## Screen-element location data

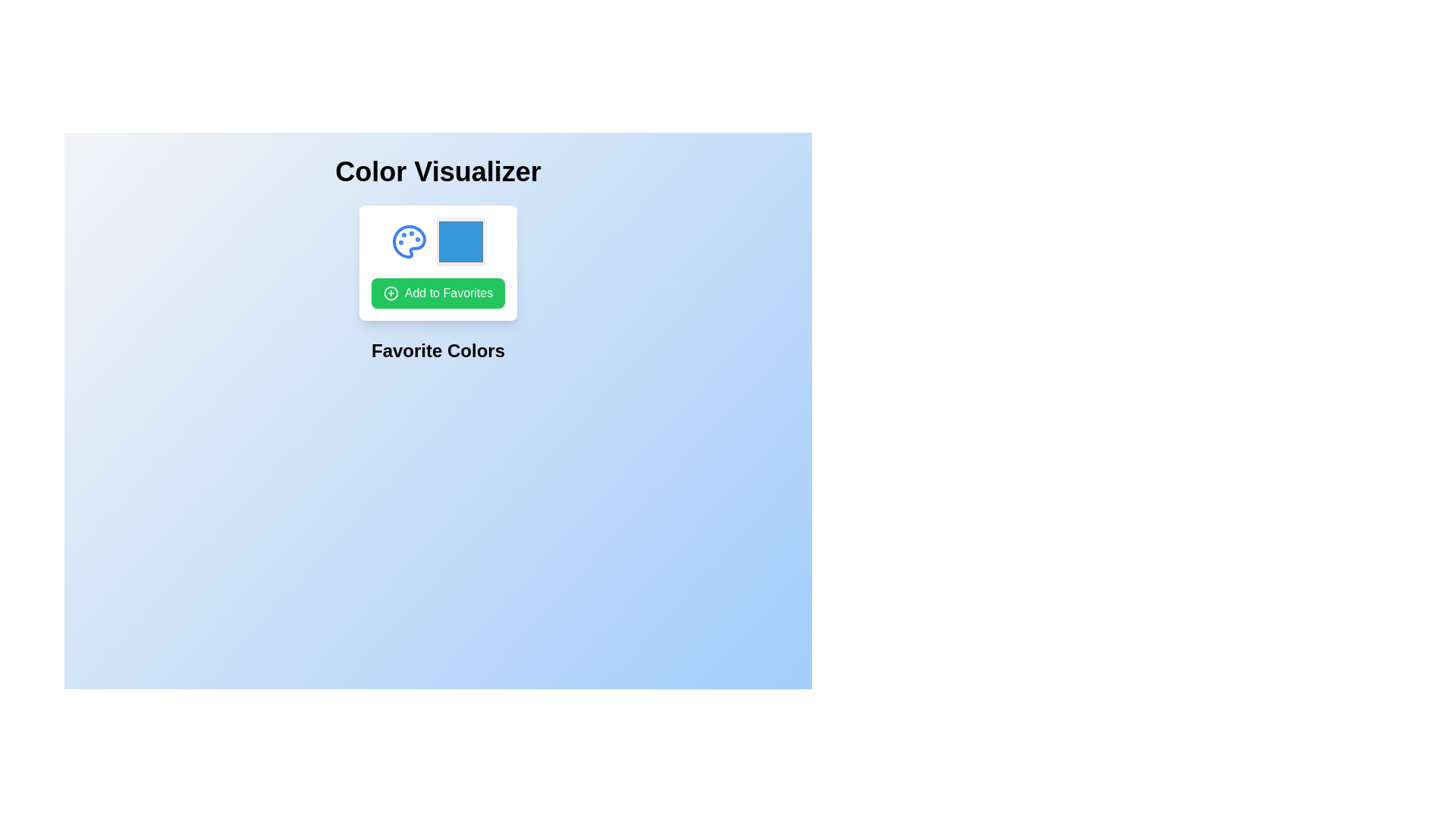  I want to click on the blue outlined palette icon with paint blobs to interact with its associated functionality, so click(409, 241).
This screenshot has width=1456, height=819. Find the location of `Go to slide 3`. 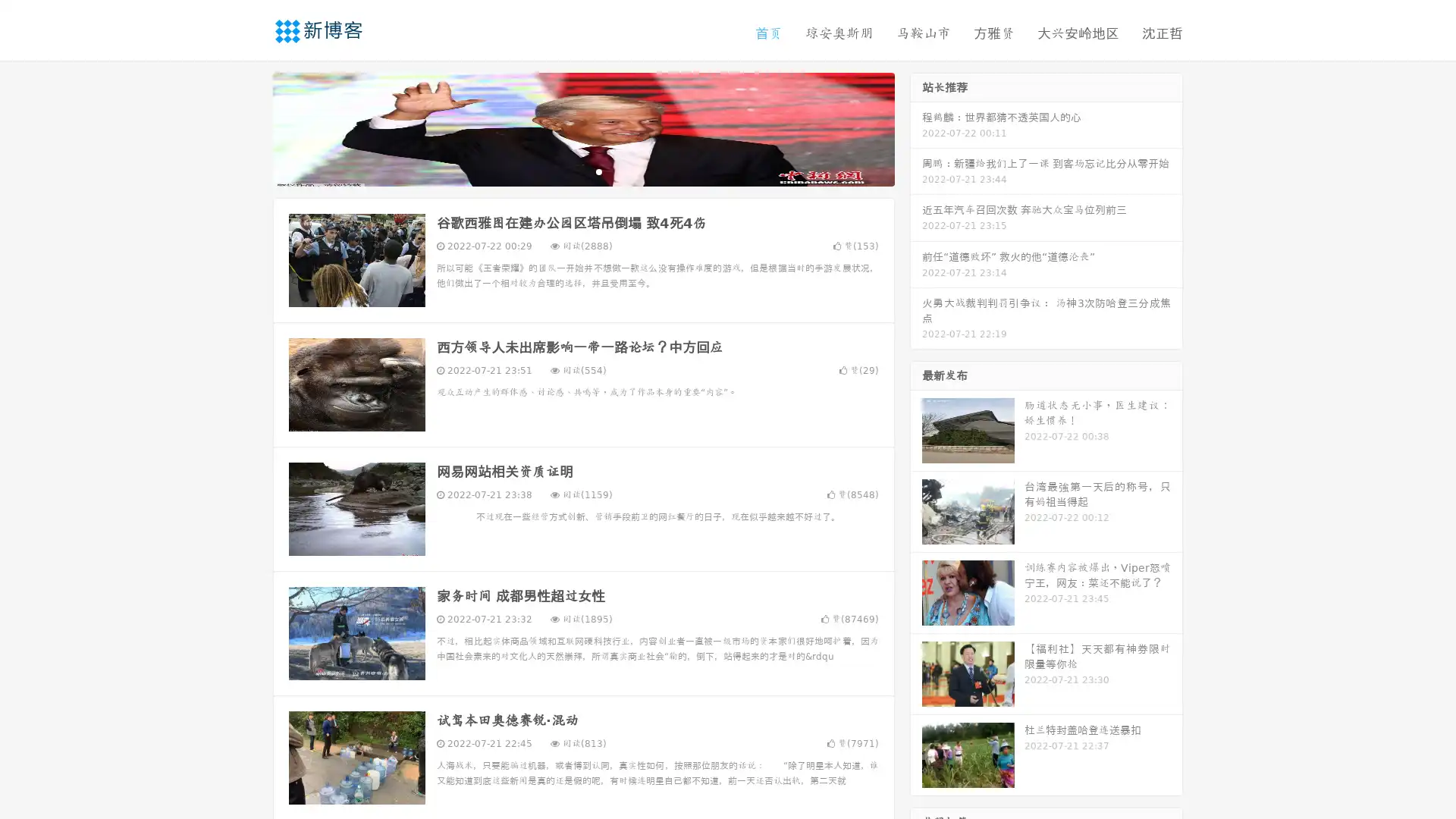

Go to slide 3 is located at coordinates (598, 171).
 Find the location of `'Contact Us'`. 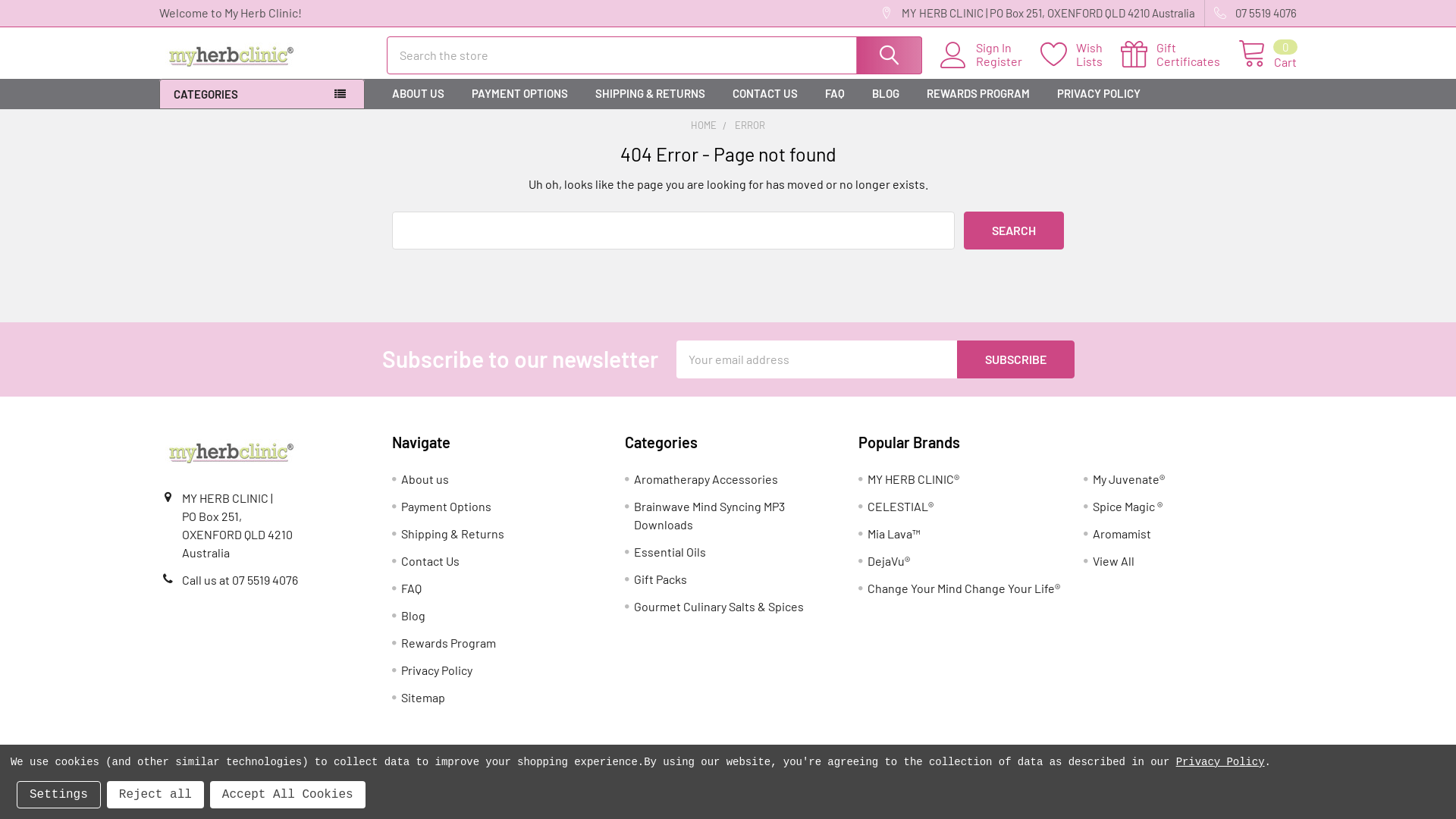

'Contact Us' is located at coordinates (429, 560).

## WORK REQUIRED
Rewrite the data above with "Identify the position of" in place of every "Find the location of", changing nothing else, and leave the pictures out of your answer.

## FULL ANSWER
  I want to click on the blue outlined palette icon with paint blobs to interact with its associated functionality, so click(409, 241).
This screenshot has width=1456, height=819. Identify the position of `Go to slide 3`. 

Go to slide 3 is located at coordinates (598, 171).
 Identify the position of `'Contact Us'`. 

'Contact Us' is located at coordinates (429, 560).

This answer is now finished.